Leggere&Scrivere, il racconto del reporter Marco Lupis tra gli orrori della guerra
Marco Lupis, più di 10 anni di corrispondenze per Il Tempo, La Repubblica, L’Espresso, Panorama, Il Corriere della Sera, la Rai, ha raccolto le esperienze vissute da reporter “in” guerra, come ama definirsi, in un volume edito da Rubbettino, “Il male inutile”, che è stato presentato al Festival Leggere&Scrivere di Vibo con il contributo del direttore de Il Vibonese Stefano Mandarano.
Pagine dalle quali emerge lo sguardo lucido ma compassionevole del giornalista-testimone, e nelle quali trovano spazio le guerre dimenticate, oggetto di un’opera di rimozione collettiva. Crimini rimasti impuniti che attendono una verità storica che in molti casi deve ancora essere scritta. E proprio ad un volume di storia contemporanea è assimilabile la fatica letteraria di Lupis: testimonianze sul mestiere dell’inviato di guerra che diventano lo spaccato di passaggi epocali per intere popolazioni e per le sorti delle nazioni.
Ci sono il Sud Est asiatico e l’estremo Oriente, che Lupis ha raccontato da corrispondente con base ad Hong Kong: da Timor est alle Filippine, dalla Cambogia al Tibet; e c’è il Centroamerica con l’incontro, nella Selva Lacandona in Messico, con il subcomandante Marcos, da primo giornalista italiano ad intervistare il leader dell’Esercito zapatista di liberazione nazionale, «un Che Guevara dei nostri tempi».
Ma ci sono anche le guerre alle porte di casa nel Kosovo e gli atroci crimini - dimenticati - dei giapponesi nella Seconda guerra mondiale. Lupis ne parla con estremo realismo, racconta i misfatti più atroci di cui l’uomo è stato capace con lucidità ed empatia, catturando l’attenzione di una platea composta in massima parte dagli studenti dell’Itg e di altre scuole vibonesi. Parla dei rapporti umani che la guerra dilata, esasperandoli all’infinito, di quella paura «campanello d’allarme» che un reporter prova quando si trova in mezzo al fuoco incrociato ed è spesso considerato un ulteriore nemico da abbattere affinché la verità resti nascosta, della "sottile linea rossa" che non bisogna mai oltrepassare se si vuole portare a casa la pelle. Porta alla luce storie e varia umanità. Soprattutto quelle degli “angeli all’inferno”, del bene che anche nei contesti di estrema drammaticità trova uno spiraglio per emergere.

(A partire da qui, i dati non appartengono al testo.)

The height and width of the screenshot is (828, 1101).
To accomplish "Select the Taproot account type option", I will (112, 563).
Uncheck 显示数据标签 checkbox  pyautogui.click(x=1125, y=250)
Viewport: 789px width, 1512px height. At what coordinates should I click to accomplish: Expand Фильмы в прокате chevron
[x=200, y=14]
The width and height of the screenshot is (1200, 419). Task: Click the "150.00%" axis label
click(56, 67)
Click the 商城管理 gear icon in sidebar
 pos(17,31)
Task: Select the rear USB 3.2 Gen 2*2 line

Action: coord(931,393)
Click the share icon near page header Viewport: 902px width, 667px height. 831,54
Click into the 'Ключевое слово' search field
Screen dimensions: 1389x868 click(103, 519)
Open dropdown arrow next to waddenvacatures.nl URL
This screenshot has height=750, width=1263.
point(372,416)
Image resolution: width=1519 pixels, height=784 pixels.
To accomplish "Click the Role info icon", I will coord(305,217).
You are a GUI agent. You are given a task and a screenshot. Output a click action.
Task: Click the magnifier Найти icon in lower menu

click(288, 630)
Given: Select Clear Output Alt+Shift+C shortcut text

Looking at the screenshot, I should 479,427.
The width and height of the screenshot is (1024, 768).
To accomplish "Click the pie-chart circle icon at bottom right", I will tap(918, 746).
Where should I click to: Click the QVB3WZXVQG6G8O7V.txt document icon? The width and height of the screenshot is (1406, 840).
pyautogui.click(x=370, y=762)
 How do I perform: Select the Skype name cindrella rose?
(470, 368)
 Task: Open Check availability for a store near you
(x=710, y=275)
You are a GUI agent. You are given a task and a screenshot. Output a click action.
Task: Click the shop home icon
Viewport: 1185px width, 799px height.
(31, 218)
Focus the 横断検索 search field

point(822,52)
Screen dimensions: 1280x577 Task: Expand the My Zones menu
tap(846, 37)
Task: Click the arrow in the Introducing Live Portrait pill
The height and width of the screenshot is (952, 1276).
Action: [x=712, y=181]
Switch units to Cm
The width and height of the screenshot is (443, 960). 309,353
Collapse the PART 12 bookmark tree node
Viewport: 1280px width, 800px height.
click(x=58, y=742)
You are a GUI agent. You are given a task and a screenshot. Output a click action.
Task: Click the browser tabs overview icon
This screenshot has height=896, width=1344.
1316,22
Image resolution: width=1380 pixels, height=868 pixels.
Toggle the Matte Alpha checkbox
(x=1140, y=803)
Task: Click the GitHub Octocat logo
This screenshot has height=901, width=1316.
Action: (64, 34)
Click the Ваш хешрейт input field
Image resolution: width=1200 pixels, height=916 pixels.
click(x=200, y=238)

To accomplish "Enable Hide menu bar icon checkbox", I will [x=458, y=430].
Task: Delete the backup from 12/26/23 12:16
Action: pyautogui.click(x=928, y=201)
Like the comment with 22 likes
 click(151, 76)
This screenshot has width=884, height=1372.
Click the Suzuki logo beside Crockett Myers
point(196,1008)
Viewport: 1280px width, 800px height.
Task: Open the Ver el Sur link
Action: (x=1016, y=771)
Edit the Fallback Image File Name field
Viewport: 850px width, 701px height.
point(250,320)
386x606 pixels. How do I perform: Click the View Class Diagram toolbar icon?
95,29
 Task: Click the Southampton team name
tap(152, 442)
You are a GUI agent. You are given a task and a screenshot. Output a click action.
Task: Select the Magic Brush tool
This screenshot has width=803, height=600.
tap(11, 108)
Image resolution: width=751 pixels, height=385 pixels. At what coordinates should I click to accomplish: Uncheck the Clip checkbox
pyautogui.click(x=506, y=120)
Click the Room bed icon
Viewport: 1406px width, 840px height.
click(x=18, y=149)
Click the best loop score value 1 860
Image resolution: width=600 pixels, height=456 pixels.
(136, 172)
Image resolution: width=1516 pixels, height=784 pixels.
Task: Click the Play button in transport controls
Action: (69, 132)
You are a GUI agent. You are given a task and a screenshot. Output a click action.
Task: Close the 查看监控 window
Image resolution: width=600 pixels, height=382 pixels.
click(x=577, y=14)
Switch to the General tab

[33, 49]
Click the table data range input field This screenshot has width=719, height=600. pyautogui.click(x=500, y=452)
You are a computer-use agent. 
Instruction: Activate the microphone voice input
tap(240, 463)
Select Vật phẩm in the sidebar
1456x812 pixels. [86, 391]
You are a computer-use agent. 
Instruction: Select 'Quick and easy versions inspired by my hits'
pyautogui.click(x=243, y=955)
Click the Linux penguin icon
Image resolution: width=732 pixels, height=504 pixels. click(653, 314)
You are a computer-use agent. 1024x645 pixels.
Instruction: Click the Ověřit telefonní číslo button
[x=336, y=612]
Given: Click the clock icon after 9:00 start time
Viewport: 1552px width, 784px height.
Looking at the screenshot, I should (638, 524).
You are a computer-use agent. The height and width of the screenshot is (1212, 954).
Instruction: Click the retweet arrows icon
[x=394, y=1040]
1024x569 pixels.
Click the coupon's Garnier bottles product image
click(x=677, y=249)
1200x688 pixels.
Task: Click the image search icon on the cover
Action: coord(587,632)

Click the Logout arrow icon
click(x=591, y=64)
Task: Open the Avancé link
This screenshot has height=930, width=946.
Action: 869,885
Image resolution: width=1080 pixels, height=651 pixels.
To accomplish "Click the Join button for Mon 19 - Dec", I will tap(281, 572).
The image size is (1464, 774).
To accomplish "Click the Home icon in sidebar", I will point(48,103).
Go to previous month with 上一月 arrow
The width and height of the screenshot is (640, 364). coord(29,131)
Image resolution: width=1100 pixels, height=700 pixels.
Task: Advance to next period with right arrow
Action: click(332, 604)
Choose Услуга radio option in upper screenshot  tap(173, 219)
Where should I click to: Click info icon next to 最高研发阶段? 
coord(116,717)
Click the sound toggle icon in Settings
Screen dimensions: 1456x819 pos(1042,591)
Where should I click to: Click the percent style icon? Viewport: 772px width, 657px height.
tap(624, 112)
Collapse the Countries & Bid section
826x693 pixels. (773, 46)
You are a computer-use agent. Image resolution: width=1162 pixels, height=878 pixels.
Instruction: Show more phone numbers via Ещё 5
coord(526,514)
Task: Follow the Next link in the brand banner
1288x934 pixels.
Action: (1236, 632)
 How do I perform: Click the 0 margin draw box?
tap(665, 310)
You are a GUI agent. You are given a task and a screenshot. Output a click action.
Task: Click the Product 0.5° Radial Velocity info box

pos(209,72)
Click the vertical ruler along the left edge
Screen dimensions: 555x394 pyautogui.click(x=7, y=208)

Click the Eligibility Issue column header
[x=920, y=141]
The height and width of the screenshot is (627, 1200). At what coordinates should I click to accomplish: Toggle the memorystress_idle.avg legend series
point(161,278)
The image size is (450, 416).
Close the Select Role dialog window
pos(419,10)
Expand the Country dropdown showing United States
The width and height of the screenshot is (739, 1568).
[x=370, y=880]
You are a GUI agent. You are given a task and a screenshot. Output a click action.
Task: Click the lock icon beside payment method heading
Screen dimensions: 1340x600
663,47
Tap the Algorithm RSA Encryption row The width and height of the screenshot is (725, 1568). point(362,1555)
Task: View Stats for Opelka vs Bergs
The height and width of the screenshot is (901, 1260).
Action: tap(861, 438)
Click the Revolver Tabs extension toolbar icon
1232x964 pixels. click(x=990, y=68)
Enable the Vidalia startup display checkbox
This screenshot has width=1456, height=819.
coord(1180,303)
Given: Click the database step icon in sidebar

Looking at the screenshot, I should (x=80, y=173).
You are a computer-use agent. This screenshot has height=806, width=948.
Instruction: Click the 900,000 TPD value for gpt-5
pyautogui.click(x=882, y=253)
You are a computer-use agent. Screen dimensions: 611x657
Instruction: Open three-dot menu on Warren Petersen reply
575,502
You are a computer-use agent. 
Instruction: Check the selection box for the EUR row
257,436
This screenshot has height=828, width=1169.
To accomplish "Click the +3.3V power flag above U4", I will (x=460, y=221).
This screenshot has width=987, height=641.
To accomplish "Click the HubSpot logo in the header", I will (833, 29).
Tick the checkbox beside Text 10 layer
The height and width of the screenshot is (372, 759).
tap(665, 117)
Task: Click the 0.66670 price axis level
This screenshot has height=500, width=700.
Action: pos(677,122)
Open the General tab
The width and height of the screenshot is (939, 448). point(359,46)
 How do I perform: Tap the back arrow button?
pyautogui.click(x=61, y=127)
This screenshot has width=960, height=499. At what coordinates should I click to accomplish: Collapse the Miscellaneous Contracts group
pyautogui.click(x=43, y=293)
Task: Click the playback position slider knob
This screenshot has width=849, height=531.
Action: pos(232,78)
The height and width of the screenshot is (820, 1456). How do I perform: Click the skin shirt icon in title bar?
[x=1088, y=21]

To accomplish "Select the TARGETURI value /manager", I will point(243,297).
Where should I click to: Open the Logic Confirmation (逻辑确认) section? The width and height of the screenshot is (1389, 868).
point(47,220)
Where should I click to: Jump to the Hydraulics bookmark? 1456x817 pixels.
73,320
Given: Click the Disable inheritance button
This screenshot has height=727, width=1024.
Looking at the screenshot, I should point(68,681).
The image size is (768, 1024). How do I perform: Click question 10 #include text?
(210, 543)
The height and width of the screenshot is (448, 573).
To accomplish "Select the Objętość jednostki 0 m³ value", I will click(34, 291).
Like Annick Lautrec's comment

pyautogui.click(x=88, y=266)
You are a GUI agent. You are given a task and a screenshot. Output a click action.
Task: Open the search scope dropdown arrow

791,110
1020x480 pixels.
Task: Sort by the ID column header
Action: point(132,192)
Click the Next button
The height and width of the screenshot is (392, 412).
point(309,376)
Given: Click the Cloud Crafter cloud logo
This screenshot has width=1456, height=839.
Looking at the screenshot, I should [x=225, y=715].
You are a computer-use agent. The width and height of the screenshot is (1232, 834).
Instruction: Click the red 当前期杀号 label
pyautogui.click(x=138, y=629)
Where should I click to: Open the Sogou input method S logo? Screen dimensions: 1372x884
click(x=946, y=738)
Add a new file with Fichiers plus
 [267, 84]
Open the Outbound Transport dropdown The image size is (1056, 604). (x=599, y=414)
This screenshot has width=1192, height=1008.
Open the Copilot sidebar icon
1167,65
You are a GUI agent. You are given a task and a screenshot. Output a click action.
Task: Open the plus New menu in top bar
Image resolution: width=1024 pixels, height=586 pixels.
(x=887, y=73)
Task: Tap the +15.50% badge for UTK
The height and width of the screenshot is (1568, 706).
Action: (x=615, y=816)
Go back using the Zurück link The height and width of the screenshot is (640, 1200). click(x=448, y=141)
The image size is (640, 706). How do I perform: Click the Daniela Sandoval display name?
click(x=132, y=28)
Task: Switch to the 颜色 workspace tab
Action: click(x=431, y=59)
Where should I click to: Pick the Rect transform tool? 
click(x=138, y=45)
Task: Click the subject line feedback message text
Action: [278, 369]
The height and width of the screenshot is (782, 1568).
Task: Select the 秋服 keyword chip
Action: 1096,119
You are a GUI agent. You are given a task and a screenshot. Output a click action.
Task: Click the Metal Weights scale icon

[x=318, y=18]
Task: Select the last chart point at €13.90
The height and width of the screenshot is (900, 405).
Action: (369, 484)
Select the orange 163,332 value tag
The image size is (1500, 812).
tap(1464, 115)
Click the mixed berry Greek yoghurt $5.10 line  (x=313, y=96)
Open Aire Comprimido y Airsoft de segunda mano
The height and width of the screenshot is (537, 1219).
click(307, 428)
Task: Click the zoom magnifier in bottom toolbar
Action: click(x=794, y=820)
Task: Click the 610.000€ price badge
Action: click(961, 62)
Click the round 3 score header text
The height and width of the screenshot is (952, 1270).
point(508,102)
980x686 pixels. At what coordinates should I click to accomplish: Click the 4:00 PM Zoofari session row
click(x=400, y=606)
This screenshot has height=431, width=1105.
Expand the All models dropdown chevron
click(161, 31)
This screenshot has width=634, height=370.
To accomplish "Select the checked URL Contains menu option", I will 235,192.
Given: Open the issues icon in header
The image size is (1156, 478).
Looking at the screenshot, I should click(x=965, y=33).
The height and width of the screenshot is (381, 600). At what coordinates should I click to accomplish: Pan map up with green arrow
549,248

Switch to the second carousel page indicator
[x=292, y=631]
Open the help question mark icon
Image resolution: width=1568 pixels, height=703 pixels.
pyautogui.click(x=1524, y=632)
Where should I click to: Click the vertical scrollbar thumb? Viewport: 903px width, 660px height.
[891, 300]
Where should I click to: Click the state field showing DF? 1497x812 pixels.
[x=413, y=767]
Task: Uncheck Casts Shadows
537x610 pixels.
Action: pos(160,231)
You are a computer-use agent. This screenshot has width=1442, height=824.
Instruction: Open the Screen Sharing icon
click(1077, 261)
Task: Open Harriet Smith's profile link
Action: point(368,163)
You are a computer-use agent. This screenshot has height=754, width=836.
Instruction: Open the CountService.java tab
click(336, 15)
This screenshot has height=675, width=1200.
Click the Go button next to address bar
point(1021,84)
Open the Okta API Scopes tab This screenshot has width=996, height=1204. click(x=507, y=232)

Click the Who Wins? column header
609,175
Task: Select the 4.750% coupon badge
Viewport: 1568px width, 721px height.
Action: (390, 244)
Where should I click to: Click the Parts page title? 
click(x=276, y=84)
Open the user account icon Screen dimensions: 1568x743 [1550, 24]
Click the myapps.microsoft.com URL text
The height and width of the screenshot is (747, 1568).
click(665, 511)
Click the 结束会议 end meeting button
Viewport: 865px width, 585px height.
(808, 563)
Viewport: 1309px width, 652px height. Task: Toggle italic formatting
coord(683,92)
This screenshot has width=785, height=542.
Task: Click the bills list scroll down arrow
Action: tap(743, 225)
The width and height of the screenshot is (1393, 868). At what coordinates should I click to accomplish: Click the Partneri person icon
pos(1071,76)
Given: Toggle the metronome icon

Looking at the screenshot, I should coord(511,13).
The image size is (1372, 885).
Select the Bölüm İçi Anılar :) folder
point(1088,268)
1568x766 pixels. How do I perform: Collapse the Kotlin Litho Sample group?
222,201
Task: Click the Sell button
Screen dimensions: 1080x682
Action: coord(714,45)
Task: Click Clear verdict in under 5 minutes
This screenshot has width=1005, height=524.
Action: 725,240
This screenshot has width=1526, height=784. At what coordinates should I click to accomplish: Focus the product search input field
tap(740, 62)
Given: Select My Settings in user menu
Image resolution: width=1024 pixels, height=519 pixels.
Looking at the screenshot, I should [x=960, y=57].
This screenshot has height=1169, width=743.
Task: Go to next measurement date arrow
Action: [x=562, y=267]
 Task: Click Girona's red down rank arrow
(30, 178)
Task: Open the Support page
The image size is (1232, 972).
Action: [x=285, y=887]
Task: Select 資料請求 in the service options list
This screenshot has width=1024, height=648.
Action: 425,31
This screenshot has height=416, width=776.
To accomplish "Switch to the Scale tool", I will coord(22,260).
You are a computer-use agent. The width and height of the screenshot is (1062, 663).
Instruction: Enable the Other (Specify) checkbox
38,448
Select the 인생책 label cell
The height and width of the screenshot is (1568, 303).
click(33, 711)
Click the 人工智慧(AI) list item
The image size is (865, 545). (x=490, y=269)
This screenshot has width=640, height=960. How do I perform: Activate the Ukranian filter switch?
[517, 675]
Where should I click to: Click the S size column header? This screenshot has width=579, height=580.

Come le suore italiane che a Timor hanno rischiato e in qualche caso perso la vita per portare beni di prima necessità ai cattolici perseguitati dal regime indonesiano asserragliati nella foresta; o come la vecchietta che, nell’inferno del "regno dei pedofili” di Svay Pak, in Cambogia, prendeva con sé e proteggeva i "piccoli fiori" oggetto dell’immonda tratta.
“Ho scelto di raccontare gli orrori che ho visto con i miei occhi - ha detto l'autore -, conflitti e massacri che potremmo definire dimenticati, affinché nessuno possa dire che non sono mai accaduti e dare così un contribuito nella ricerca della verità”. Quegli orrori che sono infine tornati a bussare alla sua porta, quando Lupis ha scelto di “appendere il giubbotto antiproiettile al chiodo” per dedicarsi alla scrittura “ritirandosi” a Grotteria, sulla jonica reggina, nell’antica dimora di famiglia.
Sindrome da stress post traumatico la diagnosi clinica, per un disturbo comune a reduci e reporter di guerra e che ha portato tanti all’insano gesto. Lupis ne è uscito anche grazie al suo libro, in una sorta di terapia che l’ha aiutato a scacciare i fantasmi del passato e a chiamare le cose con il proprio nome e il male “inutile”. Inutile come ogni guerra.